Privacy Amplification for Matrix Mechanisms
This work addresses a key limitation for practitioners using state-of-the-art differential privacy algorithms in machine learning, enabling better privacy-utility trade-offs, though it is incremental in extending existing amplification concepts to new mechanisms.
The paper tackles the problem of extending privacy amplification via sampling to matrix mechanisms used in DP-FTRL, proposing the MMCC algorithm that provides nearly tight differential privacy guarantees and leads to significant improvements in privacy-utility trade-offs on standard benchmarks.

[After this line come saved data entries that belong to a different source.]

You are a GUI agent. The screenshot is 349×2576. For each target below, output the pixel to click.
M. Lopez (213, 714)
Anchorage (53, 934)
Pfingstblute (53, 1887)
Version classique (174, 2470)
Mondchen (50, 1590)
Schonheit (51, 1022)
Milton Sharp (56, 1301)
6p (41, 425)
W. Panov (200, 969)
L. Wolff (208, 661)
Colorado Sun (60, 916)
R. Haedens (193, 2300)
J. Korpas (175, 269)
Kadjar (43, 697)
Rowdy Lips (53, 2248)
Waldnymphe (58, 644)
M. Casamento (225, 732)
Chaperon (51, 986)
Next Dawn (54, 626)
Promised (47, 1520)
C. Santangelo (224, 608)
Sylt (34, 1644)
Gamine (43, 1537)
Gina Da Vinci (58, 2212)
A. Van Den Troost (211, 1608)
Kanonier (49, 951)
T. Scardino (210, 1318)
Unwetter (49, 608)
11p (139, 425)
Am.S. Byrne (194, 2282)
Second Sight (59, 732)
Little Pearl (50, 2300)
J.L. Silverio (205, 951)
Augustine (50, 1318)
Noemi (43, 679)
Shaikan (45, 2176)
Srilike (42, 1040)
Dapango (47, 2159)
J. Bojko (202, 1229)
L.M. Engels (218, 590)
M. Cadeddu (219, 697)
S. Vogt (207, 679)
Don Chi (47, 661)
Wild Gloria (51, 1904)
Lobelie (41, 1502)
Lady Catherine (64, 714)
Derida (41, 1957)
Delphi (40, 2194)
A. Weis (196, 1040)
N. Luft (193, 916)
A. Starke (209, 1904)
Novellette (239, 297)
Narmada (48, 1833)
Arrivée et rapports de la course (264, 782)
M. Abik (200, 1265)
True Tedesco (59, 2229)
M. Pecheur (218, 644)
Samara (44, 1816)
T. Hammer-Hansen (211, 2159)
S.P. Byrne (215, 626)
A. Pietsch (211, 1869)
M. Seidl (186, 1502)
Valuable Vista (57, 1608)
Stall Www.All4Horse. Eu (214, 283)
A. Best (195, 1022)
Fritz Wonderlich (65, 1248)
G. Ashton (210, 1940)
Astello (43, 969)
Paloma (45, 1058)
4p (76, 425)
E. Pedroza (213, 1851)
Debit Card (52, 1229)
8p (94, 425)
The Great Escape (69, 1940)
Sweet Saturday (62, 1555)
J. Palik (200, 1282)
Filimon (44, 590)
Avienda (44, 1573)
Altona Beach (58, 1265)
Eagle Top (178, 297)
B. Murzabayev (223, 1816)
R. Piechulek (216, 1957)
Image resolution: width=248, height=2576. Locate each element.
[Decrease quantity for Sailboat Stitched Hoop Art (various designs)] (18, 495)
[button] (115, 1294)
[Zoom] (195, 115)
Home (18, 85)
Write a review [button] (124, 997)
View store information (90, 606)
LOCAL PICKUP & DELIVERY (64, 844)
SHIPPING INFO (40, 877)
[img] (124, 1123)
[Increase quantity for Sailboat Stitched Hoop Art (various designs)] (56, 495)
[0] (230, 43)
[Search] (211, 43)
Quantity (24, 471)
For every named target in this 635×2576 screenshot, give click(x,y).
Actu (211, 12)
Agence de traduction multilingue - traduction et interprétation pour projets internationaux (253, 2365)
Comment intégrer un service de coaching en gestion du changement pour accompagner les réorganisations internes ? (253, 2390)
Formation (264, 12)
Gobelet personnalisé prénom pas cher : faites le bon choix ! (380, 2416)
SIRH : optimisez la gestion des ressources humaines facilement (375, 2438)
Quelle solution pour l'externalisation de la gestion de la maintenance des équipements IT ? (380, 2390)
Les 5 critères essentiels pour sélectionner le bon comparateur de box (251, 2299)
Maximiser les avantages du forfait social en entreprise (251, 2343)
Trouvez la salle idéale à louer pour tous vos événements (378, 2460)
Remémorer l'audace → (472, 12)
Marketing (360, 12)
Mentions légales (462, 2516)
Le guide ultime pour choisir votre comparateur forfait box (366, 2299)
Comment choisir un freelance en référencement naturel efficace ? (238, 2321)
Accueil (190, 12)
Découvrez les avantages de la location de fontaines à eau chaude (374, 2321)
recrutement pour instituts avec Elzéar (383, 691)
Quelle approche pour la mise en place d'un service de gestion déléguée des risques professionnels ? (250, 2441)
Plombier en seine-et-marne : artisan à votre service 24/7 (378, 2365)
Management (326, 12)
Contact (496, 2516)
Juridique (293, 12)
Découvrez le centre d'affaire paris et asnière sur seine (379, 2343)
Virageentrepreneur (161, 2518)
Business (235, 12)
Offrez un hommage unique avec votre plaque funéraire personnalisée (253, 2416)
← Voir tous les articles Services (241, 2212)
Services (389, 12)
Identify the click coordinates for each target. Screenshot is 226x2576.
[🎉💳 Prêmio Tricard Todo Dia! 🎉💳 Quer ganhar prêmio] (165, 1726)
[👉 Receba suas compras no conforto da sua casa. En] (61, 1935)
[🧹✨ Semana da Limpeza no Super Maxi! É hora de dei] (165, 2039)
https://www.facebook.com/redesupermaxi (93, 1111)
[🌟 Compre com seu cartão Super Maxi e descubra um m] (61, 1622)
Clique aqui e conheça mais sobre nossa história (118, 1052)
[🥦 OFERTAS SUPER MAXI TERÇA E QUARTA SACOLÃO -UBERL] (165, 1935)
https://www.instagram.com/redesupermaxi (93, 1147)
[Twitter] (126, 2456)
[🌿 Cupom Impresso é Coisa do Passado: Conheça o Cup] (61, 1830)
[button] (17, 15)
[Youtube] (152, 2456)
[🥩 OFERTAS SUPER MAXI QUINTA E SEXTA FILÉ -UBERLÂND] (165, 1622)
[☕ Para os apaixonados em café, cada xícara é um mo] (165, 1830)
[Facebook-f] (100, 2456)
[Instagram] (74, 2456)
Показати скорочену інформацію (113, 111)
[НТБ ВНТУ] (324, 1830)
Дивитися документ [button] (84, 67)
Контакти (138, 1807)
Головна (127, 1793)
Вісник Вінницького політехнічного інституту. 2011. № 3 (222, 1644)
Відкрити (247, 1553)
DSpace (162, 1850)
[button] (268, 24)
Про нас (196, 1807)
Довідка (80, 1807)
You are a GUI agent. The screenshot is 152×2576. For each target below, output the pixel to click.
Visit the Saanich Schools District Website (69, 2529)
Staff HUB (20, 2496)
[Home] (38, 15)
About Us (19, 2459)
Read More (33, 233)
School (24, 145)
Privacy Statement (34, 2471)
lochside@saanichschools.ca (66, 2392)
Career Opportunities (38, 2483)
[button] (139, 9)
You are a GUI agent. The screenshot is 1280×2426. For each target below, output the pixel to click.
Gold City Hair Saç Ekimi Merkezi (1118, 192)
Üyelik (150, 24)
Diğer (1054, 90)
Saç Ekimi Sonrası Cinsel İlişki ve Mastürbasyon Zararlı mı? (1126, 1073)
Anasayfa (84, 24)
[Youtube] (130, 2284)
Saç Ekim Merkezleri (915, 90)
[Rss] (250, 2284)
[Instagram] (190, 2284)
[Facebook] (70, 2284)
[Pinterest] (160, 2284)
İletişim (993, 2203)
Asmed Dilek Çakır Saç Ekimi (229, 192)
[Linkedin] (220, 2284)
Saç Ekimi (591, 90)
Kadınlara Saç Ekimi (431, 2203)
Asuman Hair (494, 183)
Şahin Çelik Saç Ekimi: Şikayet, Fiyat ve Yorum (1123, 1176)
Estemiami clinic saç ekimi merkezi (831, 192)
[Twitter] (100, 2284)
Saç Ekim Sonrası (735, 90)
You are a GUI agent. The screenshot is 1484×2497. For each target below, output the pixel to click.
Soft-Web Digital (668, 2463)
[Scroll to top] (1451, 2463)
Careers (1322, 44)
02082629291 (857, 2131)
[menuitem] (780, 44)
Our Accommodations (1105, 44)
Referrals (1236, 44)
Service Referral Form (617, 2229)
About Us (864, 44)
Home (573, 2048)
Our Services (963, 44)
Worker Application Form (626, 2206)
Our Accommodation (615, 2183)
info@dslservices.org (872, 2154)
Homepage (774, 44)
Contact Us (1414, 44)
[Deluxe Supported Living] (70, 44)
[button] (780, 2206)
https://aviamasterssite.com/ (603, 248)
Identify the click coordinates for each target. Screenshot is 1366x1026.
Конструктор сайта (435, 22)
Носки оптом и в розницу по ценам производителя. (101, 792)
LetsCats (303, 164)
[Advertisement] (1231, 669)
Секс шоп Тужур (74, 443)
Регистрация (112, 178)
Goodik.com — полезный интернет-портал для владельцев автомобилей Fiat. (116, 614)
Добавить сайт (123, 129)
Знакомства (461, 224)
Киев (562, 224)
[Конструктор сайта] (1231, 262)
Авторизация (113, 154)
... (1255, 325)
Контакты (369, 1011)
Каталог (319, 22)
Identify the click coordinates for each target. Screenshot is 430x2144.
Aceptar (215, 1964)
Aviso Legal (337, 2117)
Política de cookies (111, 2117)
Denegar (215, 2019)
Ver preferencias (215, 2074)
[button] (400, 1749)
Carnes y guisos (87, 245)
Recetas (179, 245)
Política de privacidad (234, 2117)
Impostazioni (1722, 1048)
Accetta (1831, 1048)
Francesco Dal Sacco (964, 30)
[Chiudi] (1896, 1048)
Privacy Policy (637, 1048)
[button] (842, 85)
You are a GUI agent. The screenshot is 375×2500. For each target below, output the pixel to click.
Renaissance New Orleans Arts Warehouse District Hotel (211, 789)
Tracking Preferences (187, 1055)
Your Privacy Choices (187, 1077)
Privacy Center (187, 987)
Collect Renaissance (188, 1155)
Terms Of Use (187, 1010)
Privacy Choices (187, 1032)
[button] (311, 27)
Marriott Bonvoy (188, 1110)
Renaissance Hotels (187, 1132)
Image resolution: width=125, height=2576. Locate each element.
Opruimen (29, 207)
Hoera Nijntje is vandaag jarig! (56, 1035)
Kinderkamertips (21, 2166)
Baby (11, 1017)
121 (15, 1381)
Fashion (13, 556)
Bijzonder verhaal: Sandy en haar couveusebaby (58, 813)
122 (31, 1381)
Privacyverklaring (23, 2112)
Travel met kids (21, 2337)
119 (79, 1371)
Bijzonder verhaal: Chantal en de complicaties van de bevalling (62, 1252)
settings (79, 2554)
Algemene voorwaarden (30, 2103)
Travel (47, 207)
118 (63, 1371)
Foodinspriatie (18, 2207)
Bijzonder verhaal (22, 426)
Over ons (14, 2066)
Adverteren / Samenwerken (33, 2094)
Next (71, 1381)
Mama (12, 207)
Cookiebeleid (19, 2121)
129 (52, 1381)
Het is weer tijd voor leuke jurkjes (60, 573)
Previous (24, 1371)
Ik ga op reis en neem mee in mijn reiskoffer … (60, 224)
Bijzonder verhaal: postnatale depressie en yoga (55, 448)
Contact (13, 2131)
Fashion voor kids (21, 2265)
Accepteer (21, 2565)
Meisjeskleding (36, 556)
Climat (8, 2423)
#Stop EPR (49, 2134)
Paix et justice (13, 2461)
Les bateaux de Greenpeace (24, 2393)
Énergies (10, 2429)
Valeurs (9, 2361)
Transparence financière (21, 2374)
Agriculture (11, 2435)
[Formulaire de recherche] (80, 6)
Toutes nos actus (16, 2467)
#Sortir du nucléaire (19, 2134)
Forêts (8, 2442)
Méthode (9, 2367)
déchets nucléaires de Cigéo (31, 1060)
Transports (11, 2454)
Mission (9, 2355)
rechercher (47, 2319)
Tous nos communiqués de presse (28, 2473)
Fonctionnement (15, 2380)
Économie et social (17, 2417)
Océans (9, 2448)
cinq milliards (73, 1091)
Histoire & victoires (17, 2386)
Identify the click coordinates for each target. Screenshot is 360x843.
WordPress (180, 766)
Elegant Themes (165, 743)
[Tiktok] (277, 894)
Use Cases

Privacy amplification exploits randomness in data selection to provide tighter differential privacy (DP) guarantees. This analysis is key to DP-SGD's success in machine learning, but, is not readily applicable to the newer state-of-the-art algorithms. This is because these algorithms, known as DP-FTRL, use the matrix mechanism to add correlated noise instead of independent noise as in DP-SGD. In this paper, we propose "MMCC", the first algorithm to analyze privacy amplification via sampling for any generic matrix mechanism. MMCC is nearly tight in that it approaches a lower bound as $ε\to0$. To analyze correlated outputs in MMCC, we prove that they can be analyzed as if they were independent, by conditioning them on prior outputs. Our "conditional composition theorem" has broad utility: we use it to show that the noise added to binary-tree-DP-FTRL can asymptotically match the noise added to DP-SGD with amplification. Our amplification algorithm also has practical empirical utility: we show it leads to significant improvement in the privacy-utility trade-offs for DP-FTRL algorithms on standard benchmarks.